NewDownforceForWings

New Downforce Calculation for Wings

The issues with the old formula

A car can generate downforce using wings. The amount of downforce depends on some parameters of the wing.

• size

• profil

• angle of attack (AoA)

Up to now Speed Dreams uses a very simple way to calculate the downforce. It does not fit the reality very well. The issues are:

• Downforce increases up to AoA of 90° (=sin(AoA))
• AoA = 0 results in no downforce

A real wing has a profile that generates downforce even at AoA of zero. The maximum of the downforce is reached at lower level of AoA (about 15° - 20°) and decreases down to an asymptotic level for larger AOA.

A reference for a real wing can be found here reference diagram.

A new formula

To avoid working for the trash while creating the setups of new car types I decided to create a new optional formula for calculation of the downforce. As cars can have different wings with different profiles, the resulting formula will depend on some parameters.

The parameters have to be taken from references like the one above.

The new formula was designed to be easy to use and implement, as this has to be done in the simulation code and the robots code. The parameters needed can be taken easily from reference diagrams for the coefficient of lift (Clift):

• Peak value (Maximum of Clift) Cliftmax
• AoA at peak value Apv [°]
• AoA at Clift = 0 Ao0
• Clift at AoA = 0 Cliftatzero
• Asymptotic level of Clift for large AoA Cliftasymp

The resulting diagramm has some additional parameters to make the decreasing curve match the reference. This part starts at the AoA at peak value (Apv). It is calculated using a weibull Distribution F(a).

The angle a used in this part is

a = AoA - Apv - 90°

F(a) = 1 - exp( -(a/b)^c )

The parameter b defines the delay of decreasing (larger values mean slower decreasing). The parameter c defines the curvature at start of decreasing (1 means getting an edge here, values > 1 make a smooth curve)

To make the increasing part of the formula fit the reference an offset angle Aoff can be defined. The calculation is done in two separate ranges. The first is the increasing part (AoA < Apv).

First some factors for scaling are calculated from the parameters:

f = 90/(Apv + Aoff) // Scale factor from AoA at peak value and angle offset
phi = f * Aoff
d = 1.8 * (sin(phi) * sin(phi) * Cliftmax - Cliftatzero)

To get the Clift for an AoA we use

a = f * (AoA + Aoff) // scaled angle
s = sin(a/180*PI)
Clift(AoA) = s * s (Cliftmax + d) - d

For the decreasing part (AoA > Apv) we use:

a = AoA - Apv - 90°
Clift(AoA) = (Cliftmax - F(a) * (Cliftmax - Cliftasymp)
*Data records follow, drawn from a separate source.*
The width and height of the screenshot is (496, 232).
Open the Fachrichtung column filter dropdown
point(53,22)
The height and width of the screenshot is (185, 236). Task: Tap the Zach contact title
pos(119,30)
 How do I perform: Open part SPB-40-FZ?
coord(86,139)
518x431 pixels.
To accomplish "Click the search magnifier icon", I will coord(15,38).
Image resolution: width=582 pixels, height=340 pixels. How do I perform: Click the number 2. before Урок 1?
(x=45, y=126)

Using the reference above we take the parameters as:

Apv = 17.3°
Cliftmax = 1.723
Ao0 = -5
Cliftatzero = 0.55
Cliftasymp = 1.35

Comparing the calculated curve with the reference diagram leads us to the remaining parameters

Aoff = 15°
b = 17
c = 1.9

d is calculated as 2.7863
f is calculated as 0,3876

The curve fits the reference as shown in the diagramm below. The old coefficient used by SD is shown as magenta line. The interactivly generated Excel diagramm compares the calculated coefficient of lift (orange line) with the reference (red line). The Excel sheet with the interactiv diagram can be used while setting the parameters. This makes it very easy to find the correct parameters.
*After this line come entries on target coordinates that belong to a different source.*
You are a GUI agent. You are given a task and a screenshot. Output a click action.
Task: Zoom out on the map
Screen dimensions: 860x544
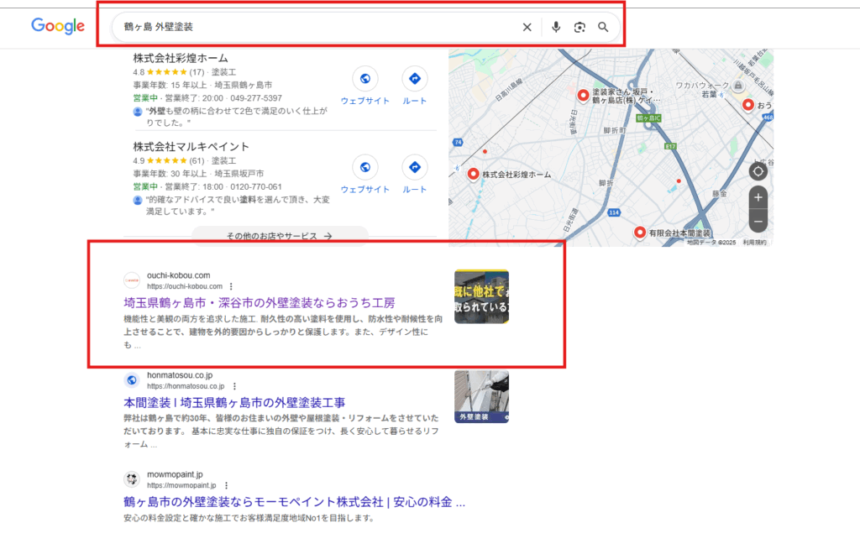[758, 222]
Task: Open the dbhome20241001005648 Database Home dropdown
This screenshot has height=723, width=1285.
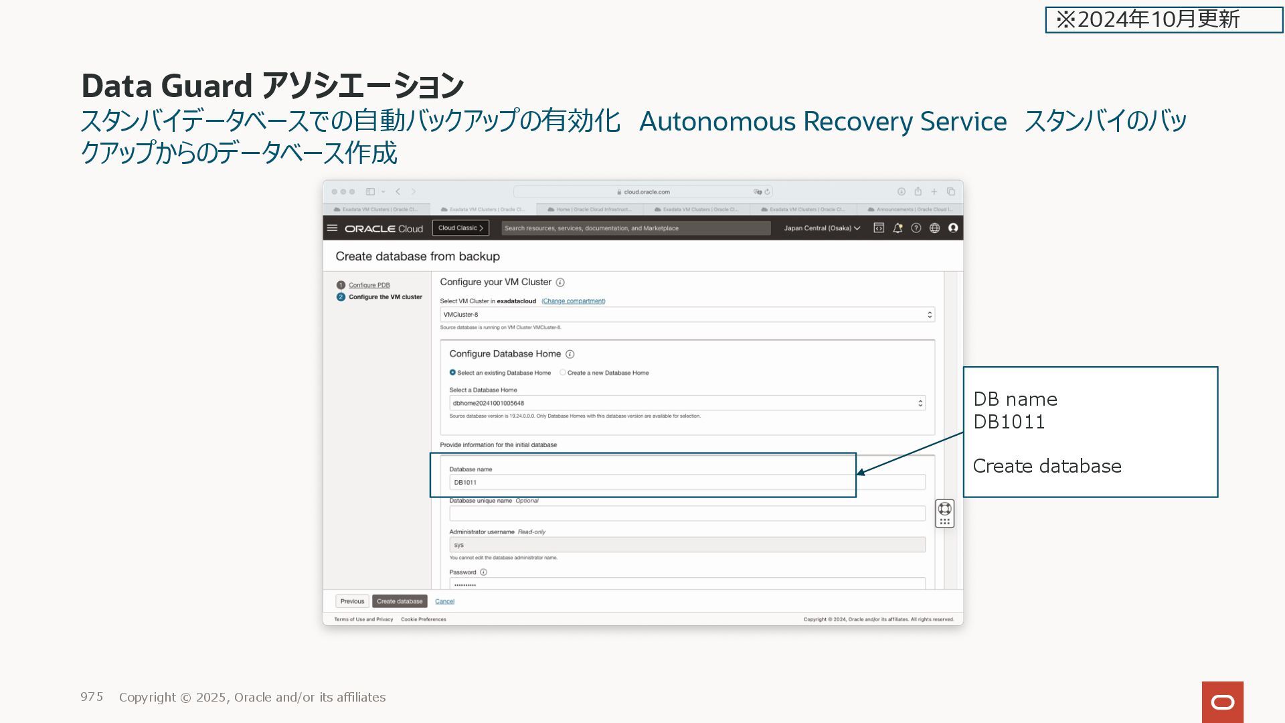Action: click(687, 403)
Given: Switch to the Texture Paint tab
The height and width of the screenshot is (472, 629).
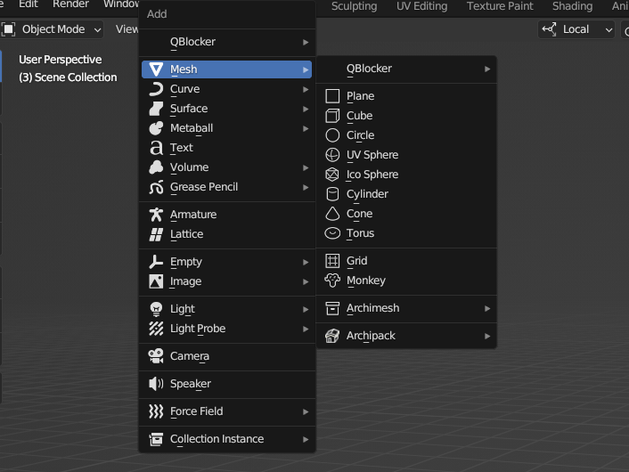Looking at the screenshot, I should [500, 6].
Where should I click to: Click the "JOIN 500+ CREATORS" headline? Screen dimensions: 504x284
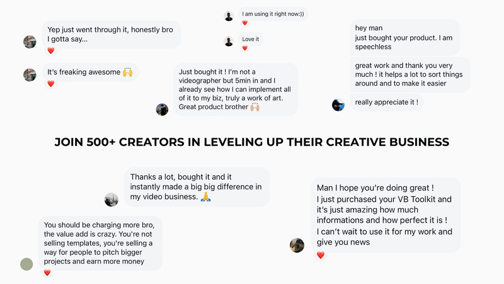251,142
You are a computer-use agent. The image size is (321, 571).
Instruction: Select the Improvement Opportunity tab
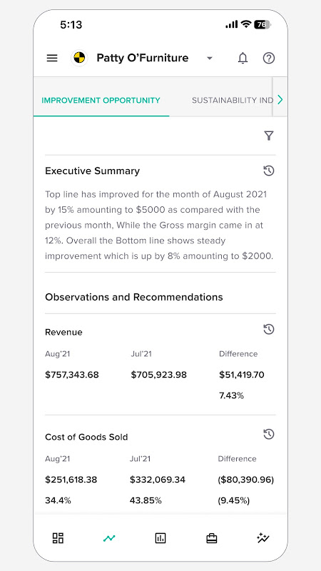(x=101, y=100)
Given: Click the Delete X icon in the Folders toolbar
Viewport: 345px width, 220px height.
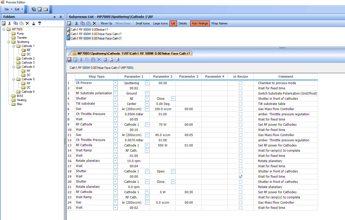Looking at the screenshot, I should click(x=27, y=23).
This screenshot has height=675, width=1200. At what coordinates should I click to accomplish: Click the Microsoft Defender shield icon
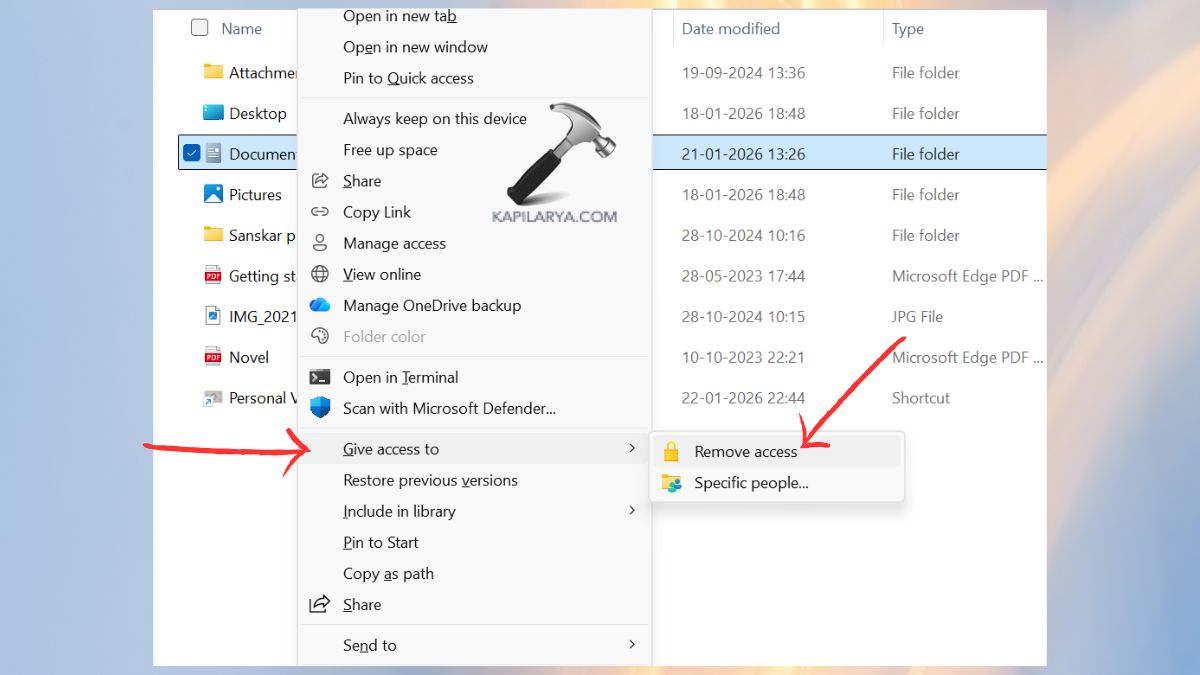[x=320, y=408]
The calculation of the coefficient of lift can be done once while initialising the aero model, while simulation it is used as constant (for wings with constant angle of attack).

The new calculation will be implemented as option in simuV4. The parameters will be part of the car type setup. This way different car types can use different sets of parameters to fit references found for the real world cars or their wings. For the robots there will be helper functions in the robottools to calculate the downforce same as the simulation will do it. These functions can be called from all robots and avoid repeated implementation in different robots.